BLIND swimmer John Breckenridge will swim 64 lengths of his local pool later this month to raise money for injured soldiers.

Mr Breckenridge, 51, is no stranger to charity swims. In the summer he swam 50 lengths of Kidlington and Gosford Sports Centre pool, raising £200 for Great Ormond Street Hospital.

Now the is bidding to raise as much as he can for the Help for Heroes charity, which supports soldiers and their families.

The pool will be marked with lanes and Mr Breckenridge said he relies on peripheral vision.

He said: “I’ve always enjoyed swimming ever since I was a child.

“Having arthritis and swollen joints as well as my blindness, the feeling of weightlessness and liberation it gives me is fabulous.”

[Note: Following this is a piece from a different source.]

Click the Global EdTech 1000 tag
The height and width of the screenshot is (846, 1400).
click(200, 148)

He said: “My father Donald was in the Army and, hearing about all these young soldiers coming back, having lost their limbs, has just made me want to help.

“There are a lot of people worse off than me, including many who have lost their limbs in Afghanistan.”

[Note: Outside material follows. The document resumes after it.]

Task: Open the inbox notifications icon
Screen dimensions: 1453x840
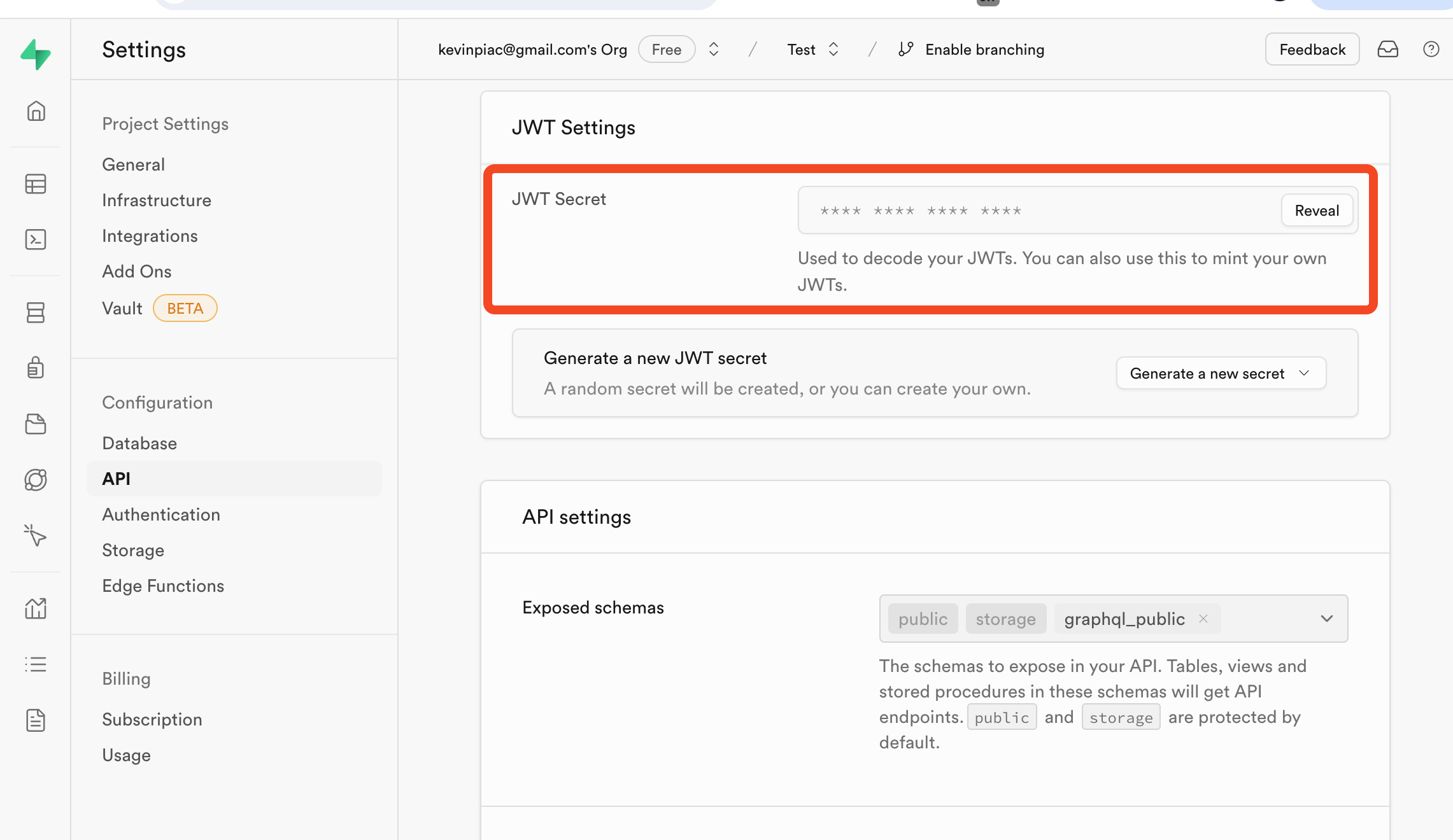Action: click(x=1387, y=50)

Mr Breckenridge started to lose his sight as a child.

He said: “Ever since I was born my eyelids have drooped and I had several operations before I was five, but no one really knew what was wrong.

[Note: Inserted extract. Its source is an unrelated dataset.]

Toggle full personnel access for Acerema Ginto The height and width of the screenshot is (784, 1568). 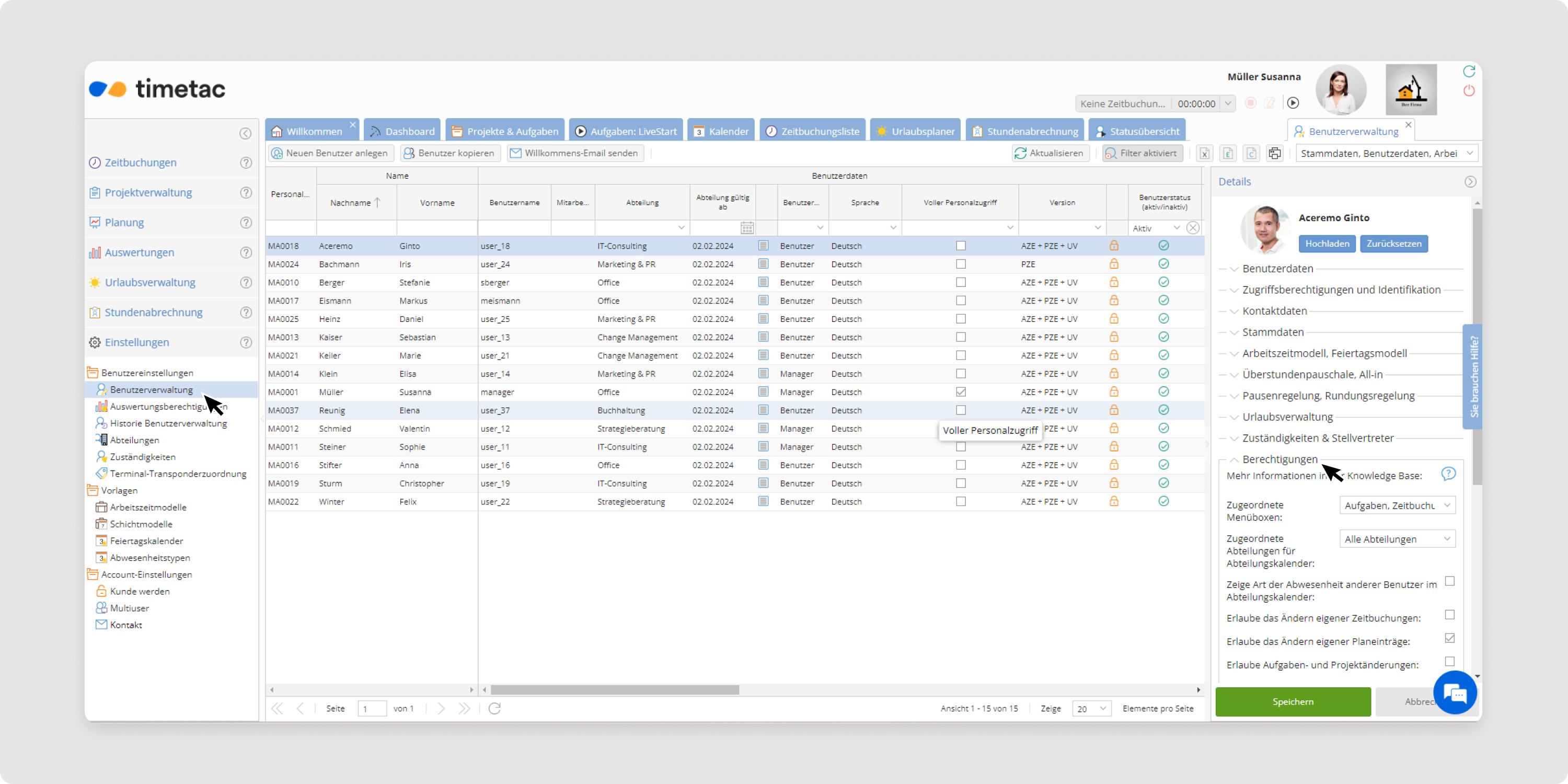coord(961,246)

“Then as I got older, the surgery I had had to keep my eyes open wider, caused them to stay open, even when I was asleep, and my eyes would be constantly dry and at risk of ulcers.”

In the early 1990s Mr Breckenridge’s sight began to fail and he went for tests at Oxford eye hospital where he was diagnosed with Laurence Moon Syndrome, which leaves dark deposits on the retina.

Mr Breckenridge hopes to swim 64 lengths of Kidlington pool in about two hours on December 23.